**Description of the task**
Print out each record, keeping it identical to the original.

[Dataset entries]
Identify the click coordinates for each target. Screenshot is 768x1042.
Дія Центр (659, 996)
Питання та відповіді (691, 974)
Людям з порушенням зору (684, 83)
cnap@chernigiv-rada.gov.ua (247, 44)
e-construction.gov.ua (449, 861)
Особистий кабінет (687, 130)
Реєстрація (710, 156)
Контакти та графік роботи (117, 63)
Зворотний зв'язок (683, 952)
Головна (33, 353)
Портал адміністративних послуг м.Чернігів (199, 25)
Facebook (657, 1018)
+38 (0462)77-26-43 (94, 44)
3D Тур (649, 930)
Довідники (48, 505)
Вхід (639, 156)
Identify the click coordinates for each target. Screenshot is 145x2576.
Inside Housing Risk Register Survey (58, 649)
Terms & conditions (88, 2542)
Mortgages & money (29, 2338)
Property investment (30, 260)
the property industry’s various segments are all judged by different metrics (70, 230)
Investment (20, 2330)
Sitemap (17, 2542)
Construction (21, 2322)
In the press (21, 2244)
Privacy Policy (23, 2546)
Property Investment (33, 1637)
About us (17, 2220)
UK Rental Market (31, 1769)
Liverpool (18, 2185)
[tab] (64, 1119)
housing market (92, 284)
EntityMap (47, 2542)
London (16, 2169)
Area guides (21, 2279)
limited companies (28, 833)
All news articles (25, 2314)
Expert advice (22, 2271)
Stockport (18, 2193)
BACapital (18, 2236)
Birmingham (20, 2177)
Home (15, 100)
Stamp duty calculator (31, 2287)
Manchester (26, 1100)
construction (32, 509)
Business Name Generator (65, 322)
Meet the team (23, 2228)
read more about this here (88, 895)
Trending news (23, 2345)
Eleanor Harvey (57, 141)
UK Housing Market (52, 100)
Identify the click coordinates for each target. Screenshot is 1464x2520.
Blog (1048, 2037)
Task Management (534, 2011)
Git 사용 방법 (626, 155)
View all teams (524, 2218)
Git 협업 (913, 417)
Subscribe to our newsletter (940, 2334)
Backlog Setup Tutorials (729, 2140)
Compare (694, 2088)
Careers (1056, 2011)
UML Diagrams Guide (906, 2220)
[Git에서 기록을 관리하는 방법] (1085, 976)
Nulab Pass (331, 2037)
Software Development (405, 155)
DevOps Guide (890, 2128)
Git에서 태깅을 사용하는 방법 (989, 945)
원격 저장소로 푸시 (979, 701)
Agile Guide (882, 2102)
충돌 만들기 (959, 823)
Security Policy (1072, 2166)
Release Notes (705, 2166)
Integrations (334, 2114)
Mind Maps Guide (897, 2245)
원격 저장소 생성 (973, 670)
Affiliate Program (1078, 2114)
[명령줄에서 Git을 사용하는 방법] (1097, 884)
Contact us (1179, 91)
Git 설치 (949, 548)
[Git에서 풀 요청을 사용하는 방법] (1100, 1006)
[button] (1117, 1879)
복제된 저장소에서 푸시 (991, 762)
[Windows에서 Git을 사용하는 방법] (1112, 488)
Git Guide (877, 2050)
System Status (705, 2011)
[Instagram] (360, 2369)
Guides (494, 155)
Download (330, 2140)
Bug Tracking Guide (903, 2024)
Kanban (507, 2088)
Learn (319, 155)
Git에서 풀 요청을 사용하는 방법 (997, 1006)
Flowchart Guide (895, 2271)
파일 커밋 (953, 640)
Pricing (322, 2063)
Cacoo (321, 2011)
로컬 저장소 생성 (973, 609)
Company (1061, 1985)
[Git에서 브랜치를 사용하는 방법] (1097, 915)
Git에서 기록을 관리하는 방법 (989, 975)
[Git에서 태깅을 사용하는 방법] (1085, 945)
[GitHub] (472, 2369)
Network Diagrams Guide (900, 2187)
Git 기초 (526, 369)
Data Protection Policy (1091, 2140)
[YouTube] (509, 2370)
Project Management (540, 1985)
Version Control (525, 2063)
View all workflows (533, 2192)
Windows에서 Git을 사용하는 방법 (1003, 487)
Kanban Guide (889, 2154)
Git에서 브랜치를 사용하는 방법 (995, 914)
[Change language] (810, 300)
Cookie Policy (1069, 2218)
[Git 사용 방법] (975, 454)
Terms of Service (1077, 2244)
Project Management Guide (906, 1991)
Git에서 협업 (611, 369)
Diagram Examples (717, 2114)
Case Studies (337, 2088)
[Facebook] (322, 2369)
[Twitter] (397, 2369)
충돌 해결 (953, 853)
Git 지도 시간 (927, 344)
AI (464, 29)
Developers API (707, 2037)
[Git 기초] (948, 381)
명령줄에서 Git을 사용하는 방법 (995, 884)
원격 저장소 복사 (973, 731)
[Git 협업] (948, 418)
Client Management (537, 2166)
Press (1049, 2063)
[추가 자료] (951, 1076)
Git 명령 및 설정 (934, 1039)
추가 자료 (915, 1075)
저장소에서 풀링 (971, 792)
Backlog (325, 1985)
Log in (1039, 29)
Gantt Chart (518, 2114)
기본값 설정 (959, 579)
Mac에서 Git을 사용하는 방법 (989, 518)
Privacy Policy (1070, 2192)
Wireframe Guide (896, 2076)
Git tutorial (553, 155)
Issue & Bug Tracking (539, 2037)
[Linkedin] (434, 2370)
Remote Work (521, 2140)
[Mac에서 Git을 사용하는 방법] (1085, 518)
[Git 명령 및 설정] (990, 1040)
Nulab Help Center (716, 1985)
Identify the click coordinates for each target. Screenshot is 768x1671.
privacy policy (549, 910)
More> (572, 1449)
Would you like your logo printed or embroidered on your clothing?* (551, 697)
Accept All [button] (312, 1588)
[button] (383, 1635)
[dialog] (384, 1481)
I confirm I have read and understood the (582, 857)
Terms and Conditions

**Completed exercise**
Identify the click coordinates for each target. Screenshot is 768x1042.
Дія Центр (659, 996)
Питання та відповіді (691, 974)
Людям з порушенням зору (684, 83)
cnap@chernigiv-rada.gov.ua (247, 44)
e-construction.gov.ua (449, 861)
Особистий кабінет (687, 130)
Реєстрація (710, 156)
Контакти та графік роботи (117, 63)
Зворотний зв'язок (683, 952)
Головна (33, 353)
Портал адміністративних послуг м.Чернігів (199, 25)
Facebook (657, 1018)
+38 (0462)77-26-43 (94, 44)
3D Тур (649, 930)
Довідники (48, 505)
Вхід (639, 156)
Identify the click coordinates for each target. Screenshot is 145x2576.
Inside Housing Risk Register Survey (58, 649)
Terms & conditions (88, 2542)
Mortgages & money (29, 2338)
Property investment (30, 260)
the property industry’s various segments are all judged by different metrics (70, 230)
Investment (20, 2330)
Sitemap (17, 2542)
Construction (21, 2322)
In the press (21, 2244)
Privacy Policy (23, 2546)
Property Investment (33, 1637)
About us (17, 2220)
UK Rental Market (31, 1769)
Liverpool (18, 2185)
[tab] (64, 1119)
housing market (92, 284)
EntityMap (47, 2542)
London (16, 2169)
Area guides (21, 2279)
limited companies (28, 833)
All news articles (25, 2314)
Expert advice (22, 2271)
Stockport (18, 2193)
BACapital (18, 2236)
Birmingham (20, 2177)
Home (15, 100)
Stamp duty calculator (31, 2287)
Manchester (26, 1100)
construction (32, 509)
Business Name Generator (65, 322)
Meet the team (23, 2228)
read more about this here (88, 895)
Trending news (23, 2345)
Eleanor Harvey (57, 141)
UK Housing Market (52, 100)
Identify the click coordinates for each target. Screenshot is 1464x2520.
Blog (1048, 2037)
Task Management (534, 2011)
Git 사용 방법 (626, 155)
View all teams (524, 2218)
Git 협업 (913, 417)
Subscribe to our newsletter (940, 2334)
Backlog Setup Tutorials (729, 2140)
Compare (694, 2088)
Careers (1056, 2011)
UML Diagrams Guide (906, 2220)
[Git에서 기록을 관리하는 방법] (1085, 976)
Nulab Pass (331, 2037)
Software Development (405, 155)
DevOps Guide (890, 2128)
Git에서 태깅을 사용하는 방법 (989, 945)
원격 저장소로 푸시 (979, 701)
Agile Guide (882, 2102)
충돌 만들기 (959, 823)
Security Policy (1072, 2166)
Release Notes (705, 2166)
Integrations (334, 2114)
Mind Maps Guide (897, 2245)
원격 저장소 생성 (973, 670)
Affiliate Program (1078, 2114)
[명령줄에서 Git을 사용하는 방법] (1097, 884)
Contact us (1179, 91)
Git 설치 (949, 548)
[Git에서 풀 요청을 사용하는 방법] (1100, 1006)
[button] (1117, 1879)
복제된 저장소에서 푸시 (991, 762)
[Windows에서 Git을 사용하는 방법] (1112, 488)
Git Guide (877, 2050)
System Status (705, 2011)
[Instagram] (360, 2369)
Guides (494, 155)
Download (330, 2140)
Bug Tracking Guide (903, 2024)
Kanban (507, 2088)
Learn (319, 155)
Git에서 풀 요청을 사용하는 방법 (997, 1006)
Flowchart Guide (895, 2271)
파일 커밋 (953, 640)
Pricing (322, 2063)
Cacoo (321, 2011)
로컬 저장소 생성 (973, 609)
Company (1061, 1985)
[Git에서 브랜치를 사용하는 방법] (1097, 915)
Git에서 기록을 관리하는 방법 (989, 975)
[Git에서 태깅을 사용하는 방법] (1085, 945)
[GitHub] (472, 2369)
Network Diagrams Guide (900, 2187)
Git 기초 (526, 369)
Data Protection Policy (1091, 2140)
[YouTube] (509, 2370)
Project Management (540, 1985)
Version Control (525, 2063)
View all workflows (533, 2192)
Windows에서 Git을 사용하는 방법 (1003, 487)
Kanban Guide (889, 2154)
Git에서 브랜치를 사용하는 방법 (995, 914)
[Change language] (810, 300)
Cookie Policy (1069, 2218)
[Git 사용 방법] (975, 454)
Terms of Service (1077, 2244)
Project Management Guide (906, 1991)
Git에서 협업 (611, 369)
Diagram Examples (717, 2114)
Case Studies (337, 2088)
[Facebook] (322, 2369)
[Twitter] (397, 2369)
충돌 해결 (953, 853)
Git 지도 시간 (927, 344)
AI (464, 29)
Developers API (707, 2037)
[Git 기초] (948, 381)
명령줄에서 Git을 사용하는 방법 (995, 884)
원격 저장소 복사 (973, 731)
[Git 협업] (948, 418)
Client Management (537, 2166)
Press (1049, 2063)
[추가 자료] (951, 1076)
Git 명령 및 설정 (934, 1039)
추가 자료 (915, 1075)
저장소에서 풀링 (971, 792)
Backlog (325, 1985)
Log in (1039, 29)
Gantt Chart (518, 2114)
기본값 설정 (959, 579)
Mac에서 Git을 사용하는 방법 (989, 518)
Privacy Policy (1070, 2192)
Wireframe Guide (896, 2076)
Git tutorial (553, 155)
Issue & Bug Tracking (539, 2037)
[Linkedin] (434, 2370)
Remote Work (521, 2140)
[Mac에서 Git을 사용하는 방법] (1085, 518)
[Git 명령 및 설정] (990, 1040)
Nulab Help Center (716, 1985)
Identify the click coordinates for each target. Screenshot is 768x1671.
privacy policy (549, 910)
More> (572, 1449)
Would you like your logo printed or embroidered on your clothing?* (551, 697)
Accept All [button] (312, 1588)
[button] (383, 1635)
[dialog] (384, 1481)
I confirm I have read and understood the (582, 857)
Terms and Conditions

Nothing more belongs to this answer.